I entered into a heated style debate today with Soroush Khanlou over option sets, specifically if it were better to make a call like accessQueue.sync(flags: [.barrier]) using or omitting the brackets.

Soroush felt that omitting the brackets produces less noise. If you can compile without the brackets, why include them?

I said “use ’em”. When you’re passing flags and a static member, let the role guide your style. When the code expects an option set, make the argument look like an option set.

The brackets clearly indicate both the argument role and creates an affordance, a specific visual indication that you can expand the set by introducing more options. Without brackets, this may not be intuitively obvious to someone less familiar with option sets.

So what do you think? Brackets? No brackets? What Swift cuisine reigns supreme?

Holy Wars: Namespacing Hygiene

sssilver writes: “In my company I find code that’s basically a class with a bunch of static functions in it. When I ask people why not just write the functions directly, they answer that they don’t wanna pollute the namespace. In something like Rust, everything is scoped to the module. What’s the idiomatic way to do this in Swift?

Swift prefers namespacing to freestanding functions and constants. This applies even in module APIs where you gain a basic level of namespacing for free. You want to keep your namespace clean and focused, scoping items to types and protocols of natural interest.
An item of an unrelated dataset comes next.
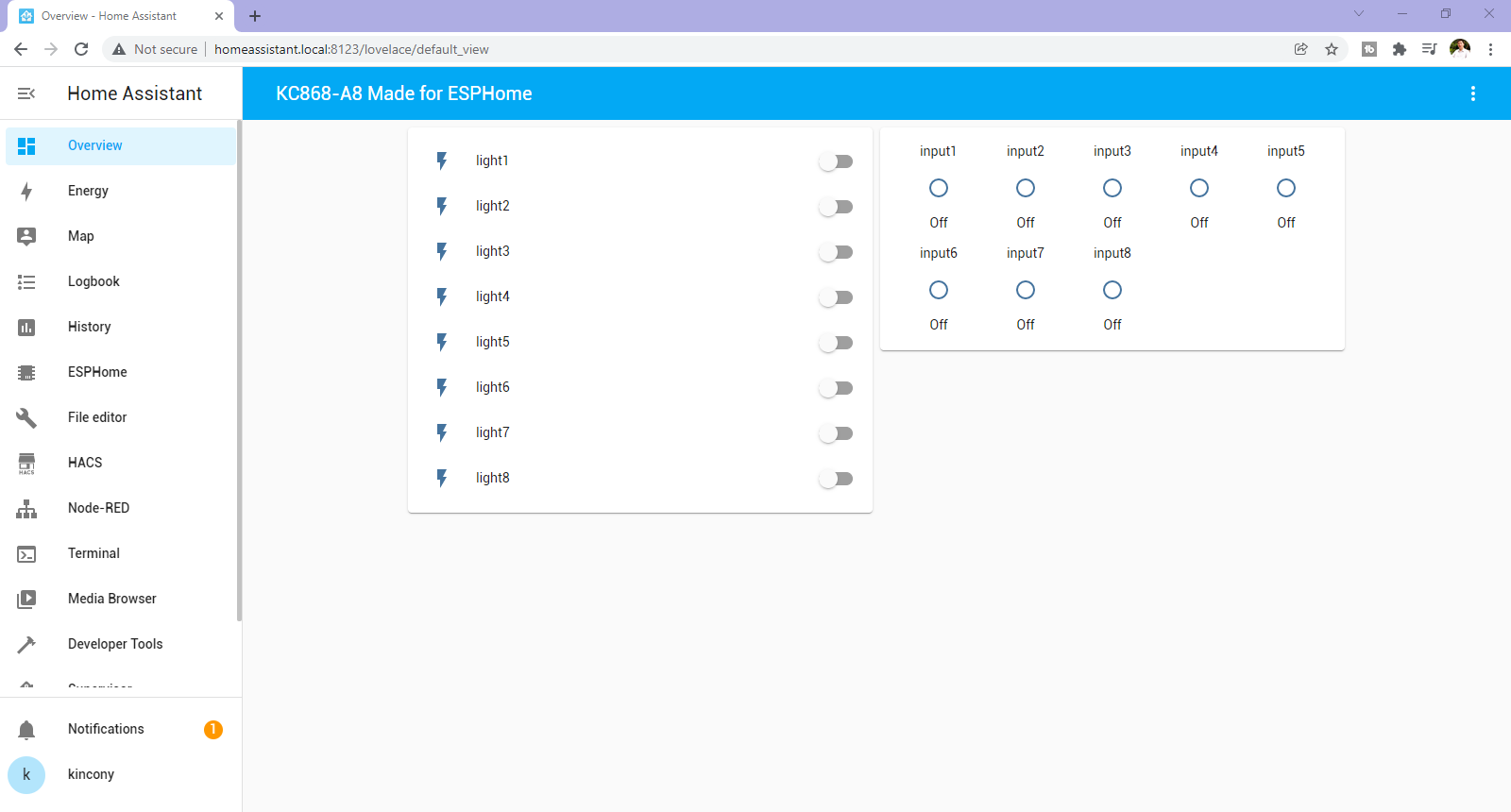Collapse the Home Assistant sidebar menu
This screenshot has height=812, width=1511.
26,93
This practice makes Swift a bit more hierarchical than you might be used to. In Swift prefer to:

  • Namespace constants into a type where they naturally fit.
  • Namespace functions into the types and protocols they service, either as static methods or by removing the first argument and re-implementing the function as an instance method.
  • Add subtypes rather than pollute the global namespace with items that are only of interest within a parent type. Subtypes allow the parent and its nested types to reduce complexity when referring to each other, so Shape.Triangle and Shape.Circle see each other as Triangle and Circle.
  • Embed functions that will only be called by a single method client into that method, rather than create a second method that exists only to serve one parent.
  • Move operator implementations into the types they service, so you reduce the number of operators implemented in the global namespace.
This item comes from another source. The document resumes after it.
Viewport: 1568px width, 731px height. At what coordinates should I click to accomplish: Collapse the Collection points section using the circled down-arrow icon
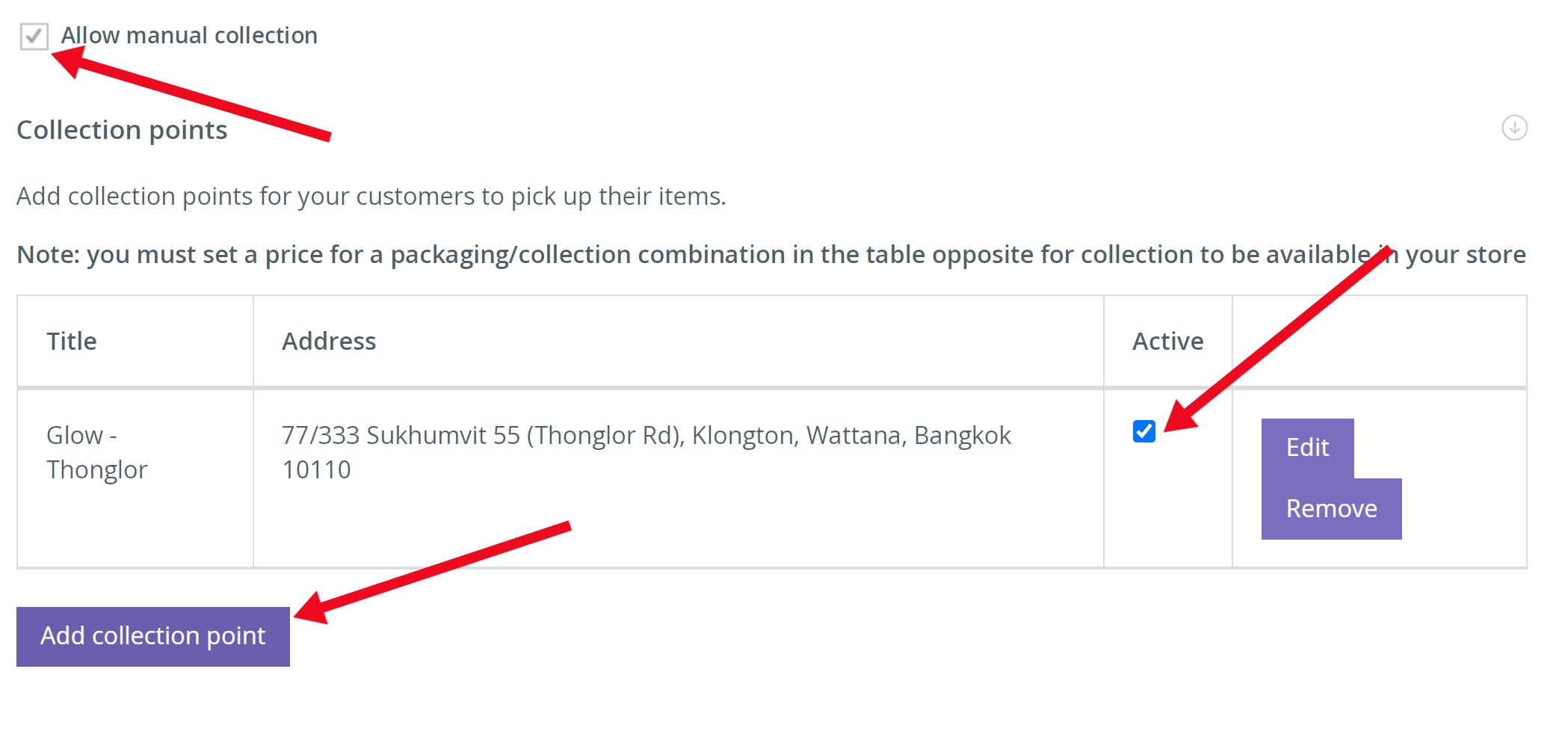click(1514, 128)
Where you might have previously created public constants and functions like these, now prefer to incorporate them into existing or utility types:

public let π = CGFloat(Double.pi) // no
public let τ = π * 2.0 // no

public func halt() { // no
    PlaygroundPage.current.finishExecution()
}

extension CGFloat { 
    /// The pi constant, yes
    public static let (pi, π) = (CGFloat(Double.pi), CGFloat(Double.pi))
 
    /// The tau constant, yes
    public static let (tau, τ) = (2 * pi, 2 * pi)
}

extension PlaygroundPage {
    // This is never going to be beautiful
    public static func halt() {
        current.finishExecution()
    }
}

Embedding globals into types as static members provides clean, Swiftier namespacing, with minimal overhead costs. Where possible, prefer extending an Apple-supplied type (like `CGFloat` and `PlaygroundPage`) over creating new types (like `MathConstants` or `PlaygroundRuntimeSupport`).

At the same time, don’t force constants and functions into classes where they have no natural fit. If you must create a new type to warehouse a namespace, prefer a no-case enumeration, which is guaranteed to be unconstructable.

I’ll probably think of more things after I hit “Publish” on this, so if I missed anything, let me know and I’ll update the post.